Assignment →
Please return every record exactly as it appears.

Data supplied →
=-=-=

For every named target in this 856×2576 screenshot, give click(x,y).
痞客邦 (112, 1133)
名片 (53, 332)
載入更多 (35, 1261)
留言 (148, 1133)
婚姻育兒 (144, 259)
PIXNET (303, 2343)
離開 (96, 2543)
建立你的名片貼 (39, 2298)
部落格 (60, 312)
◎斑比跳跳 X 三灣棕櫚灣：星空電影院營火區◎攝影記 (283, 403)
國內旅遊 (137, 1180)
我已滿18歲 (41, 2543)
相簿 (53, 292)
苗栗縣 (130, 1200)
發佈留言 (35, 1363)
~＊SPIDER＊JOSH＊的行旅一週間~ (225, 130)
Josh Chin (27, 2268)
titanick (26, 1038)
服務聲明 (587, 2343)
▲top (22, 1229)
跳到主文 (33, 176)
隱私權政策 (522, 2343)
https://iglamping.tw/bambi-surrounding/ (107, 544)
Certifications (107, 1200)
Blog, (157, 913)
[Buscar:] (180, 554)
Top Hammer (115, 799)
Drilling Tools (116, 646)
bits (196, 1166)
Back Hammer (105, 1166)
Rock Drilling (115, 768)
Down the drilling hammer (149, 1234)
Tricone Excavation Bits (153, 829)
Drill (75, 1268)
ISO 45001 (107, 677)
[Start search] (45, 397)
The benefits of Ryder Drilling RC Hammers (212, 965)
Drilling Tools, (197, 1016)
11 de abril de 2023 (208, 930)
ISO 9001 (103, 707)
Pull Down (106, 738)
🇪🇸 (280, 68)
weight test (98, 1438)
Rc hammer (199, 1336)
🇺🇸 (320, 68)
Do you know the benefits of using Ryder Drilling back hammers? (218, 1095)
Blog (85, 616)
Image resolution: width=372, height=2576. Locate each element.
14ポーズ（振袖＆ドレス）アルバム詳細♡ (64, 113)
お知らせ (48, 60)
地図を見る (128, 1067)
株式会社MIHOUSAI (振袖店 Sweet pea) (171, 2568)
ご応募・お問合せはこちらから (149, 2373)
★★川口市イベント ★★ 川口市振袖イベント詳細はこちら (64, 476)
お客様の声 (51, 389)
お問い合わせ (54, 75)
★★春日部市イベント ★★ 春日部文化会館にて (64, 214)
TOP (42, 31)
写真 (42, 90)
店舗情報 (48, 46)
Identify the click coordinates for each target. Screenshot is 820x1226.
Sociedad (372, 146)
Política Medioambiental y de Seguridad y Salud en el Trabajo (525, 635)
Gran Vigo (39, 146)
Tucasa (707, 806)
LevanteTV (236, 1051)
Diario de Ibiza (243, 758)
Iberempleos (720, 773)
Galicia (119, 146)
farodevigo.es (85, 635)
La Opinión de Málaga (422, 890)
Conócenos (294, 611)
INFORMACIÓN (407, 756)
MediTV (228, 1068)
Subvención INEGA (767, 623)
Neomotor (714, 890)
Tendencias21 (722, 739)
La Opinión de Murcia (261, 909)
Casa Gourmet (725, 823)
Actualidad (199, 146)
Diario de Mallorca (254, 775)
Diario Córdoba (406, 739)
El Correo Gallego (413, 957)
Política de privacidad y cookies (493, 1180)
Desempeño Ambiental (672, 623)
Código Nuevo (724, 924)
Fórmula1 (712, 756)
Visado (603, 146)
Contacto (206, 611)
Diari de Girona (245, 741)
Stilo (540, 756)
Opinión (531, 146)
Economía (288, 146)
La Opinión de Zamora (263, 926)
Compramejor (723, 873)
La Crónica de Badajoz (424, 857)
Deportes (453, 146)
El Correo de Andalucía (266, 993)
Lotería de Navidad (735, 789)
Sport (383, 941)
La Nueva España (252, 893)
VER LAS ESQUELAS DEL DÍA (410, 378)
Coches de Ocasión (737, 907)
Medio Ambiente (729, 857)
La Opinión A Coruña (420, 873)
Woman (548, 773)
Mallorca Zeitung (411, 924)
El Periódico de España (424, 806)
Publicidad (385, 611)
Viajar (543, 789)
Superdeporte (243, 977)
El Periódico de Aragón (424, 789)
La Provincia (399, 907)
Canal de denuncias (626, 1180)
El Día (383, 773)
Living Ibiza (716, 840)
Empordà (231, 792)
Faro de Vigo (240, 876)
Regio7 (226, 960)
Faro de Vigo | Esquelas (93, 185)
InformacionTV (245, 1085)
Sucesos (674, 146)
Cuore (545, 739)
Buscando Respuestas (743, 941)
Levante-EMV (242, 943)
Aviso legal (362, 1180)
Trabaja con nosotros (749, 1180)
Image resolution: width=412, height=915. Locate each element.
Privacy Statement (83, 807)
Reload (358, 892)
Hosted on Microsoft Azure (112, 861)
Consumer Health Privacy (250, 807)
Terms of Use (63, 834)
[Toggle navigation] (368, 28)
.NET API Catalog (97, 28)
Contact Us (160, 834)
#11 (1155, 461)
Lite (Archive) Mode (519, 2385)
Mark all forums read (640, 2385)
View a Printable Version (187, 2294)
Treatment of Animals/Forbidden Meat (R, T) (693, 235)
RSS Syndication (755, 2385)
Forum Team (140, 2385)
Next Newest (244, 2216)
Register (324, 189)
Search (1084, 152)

=-=-=

Result →
For every named target in this 856×2576 screenshot, give click(x,y).
痞客邦 (112, 1133)
名片 (53, 332)
載入更多 (35, 1261)
留言 (148, 1133)
婚姻育兒 (144, 259)
PIXNET (303, 2343)
離開 (96, 2543)
建立你的名片貼 (39, 2298)
部落格 (60, 312)
◎斑比跳跳 X 三灣棕櫚灣：星空電影院營火區◎攝影記 (283, 403)
國內旅遊 (137, 1180)
我已滿18歲 (41, 2543)
相簿 (53, 292)
苗栗縣 (130, 1200)
發佈留言 (35, 1363)
~＊SPIDER＊JOSH＊的行旅一週間~ (225, 130)
Josh Chin (27, 2268)
titanick (26, 1038)
服務聲明 (587, 2343)
▲top (22, 1229)
跳到主文 (33, 176)
隱私權政策 (522, 2343)
https://iglamping.tw/bambi-surrounding/ (107, 544)
Certifications (107, 1200)
Blog, (157, 913)
[Buscar:] (180, 554)
Top Hammer (115, 799)
Drilling Tools (116, 646)
bits (196, 1166)
Back Hammer (105, 1166)
Rock Drilling (115, 768)
Down the drilling hammer (149, 1234)
Tricone Excavation Bits (153, 829)
Drill (75, 1268)
ISO 45001 (107, 677)
[Start search] (45, 397)
The benefits of Ryder Drilling RC Hammers (212, 965)
Drilling Tools, (197, 1016)
11 de abril de 2023 (208, 930)
ISO 9001 (103, 707)
Pull Down (106, 738)
🇪🇸 (280, 68)
weight test (98, 1438)
Rc hammer (199, 1336)
🇺🇸 (320, 68)
Do you know the benefits of using Ryder Drilling back hammers? (218, 1095)
Blog (85, 616)
Image resolution: width=372, height=2576. Locate each element.
14ポーズ（振袖＆ドレス）アルバム詳細♡ (64, 113)
お知らせ (48, 60)
地図を見る (128, 1067)
株式会社MIHOUSAI (振袖店 Sweet pea) (171, 2568)
ご応募・お問合せはこちらから (149, 2373)
★★川口市イベント ★★ 川口市振袖イベント詳細はこちら (64, 476)
お客様の声 (51, 389)
お問い合わせ (54, 75)
★★春日部市イベント ★★ 春日部文化会館にて (64, 214)
TOP (42, 31)
写真 (42, 90)
店舗情報 (48, 46)
Identify the click coordinates for each target. Screenshot is 820x1226.
Sociedad (372, 146)
Política Medioambiental y de Seguridad y Salud en el Trabajo (525, 635)
Gran Vigo (39, 146)
Tucasa (707, 806)
LevanteTV (236, 1051)
Diario de Ibiza (243, 758)
Iberempleos (720, 773)
Galicia (119, 146)
farodevigo.es (85, 635)
La Opinión de Málaga (422, 890)
Conócenos (294, 611)
INFORMACIÓN (407, 756)
MediTV (228, 1068)
Subvención INEGA (767, 623)
Neomotor (714, 890)
Tendencias21 (722, 739)
La Opinión de Murcia (261, 909)
Casa Gourmet (725, 823)
Actualidad (199, 146)
Diario de Mallorca (254, 775)
Diario Córdoba (406, 739)
El Correo Gallego (413, 957)
Política de privacidad y cookies (493, 1180)
Desempeño Ambiental (672, 623)
Código Nuevo (724, 924)
Fórmula1 (712, 756)
Visado (603, 146)
Contacto (206, 611)
Diari de Girona (245, 741)
Stilo (540, 756)
Opinión (531, 146)
Economía (288, 146)
La Opinión de Zamora (263, 926)
Compramejor (723, 873)
La Crónica de Badajoz (424, 857)
Deportes (453, 146)
El Correo de Andalucía (266, 993)
Lotería de Navidad (735, 789)
Sport (383, 941)
La Nueva España (252, 893)
VER LAS ESQUELAS DEL DÍA (410, 378)
Coches de Ocasión (737, 907)
Medio Ambiente (729, 857)
La Opinión A Coruña (420, 873)
Woman (548, 773)
Mallorca Zeitung (411, 924)
El Periódico de España (424, 806)
Publicidad (385, 611)
Viajar (543, 789)
Superdeporte (243, 977)
El Periódico de Aragón (424, 789)
La Provincia (399, 907)
Canal de denuncias (626, 1180)
El Día (383, 773)
Living Ibiza (716, 840)
Empordà (231, 792)
Faro de Vigo (240, 876)
Regio7 (226, 960)
Faro de Vigo | Esquelas (93, 185)
InformacionTV (245, 1085)
Sucesos (674, 146)
Cuore (545, 739)
Buscando Respuestas (743, 941)
Levante-EMV (242, 943)
Aviso legal (362, 1180)
Trabaja con nosotros (749, 1180)
Image resolution: width=412, height=915. Locate each element.
Privacy Statement (83, 807)
Reload (358, 892)
Hosted on Microsoft Azure (112, 861)
Consumer Health Privacy (250, 807)
Terms of Use (63, 834)
[Toggle navigation] (368, 28)
.NET API Catalog (97, 28)
Contact Us (160, 834)
#11 (1155, 461)
Lite (Archive) Mode (519, 2385)
Mark all forums read (640, 2385)
View a Printable Version (187, 2294)
Treatment of Animals/Forbidden Meat (R, T) (693, 235)
RSS Syndication (755, 2385)
Forum Team (140, 2385)
Next Newest (244, 2216)
Register (324, 189)
Search (1084, 152)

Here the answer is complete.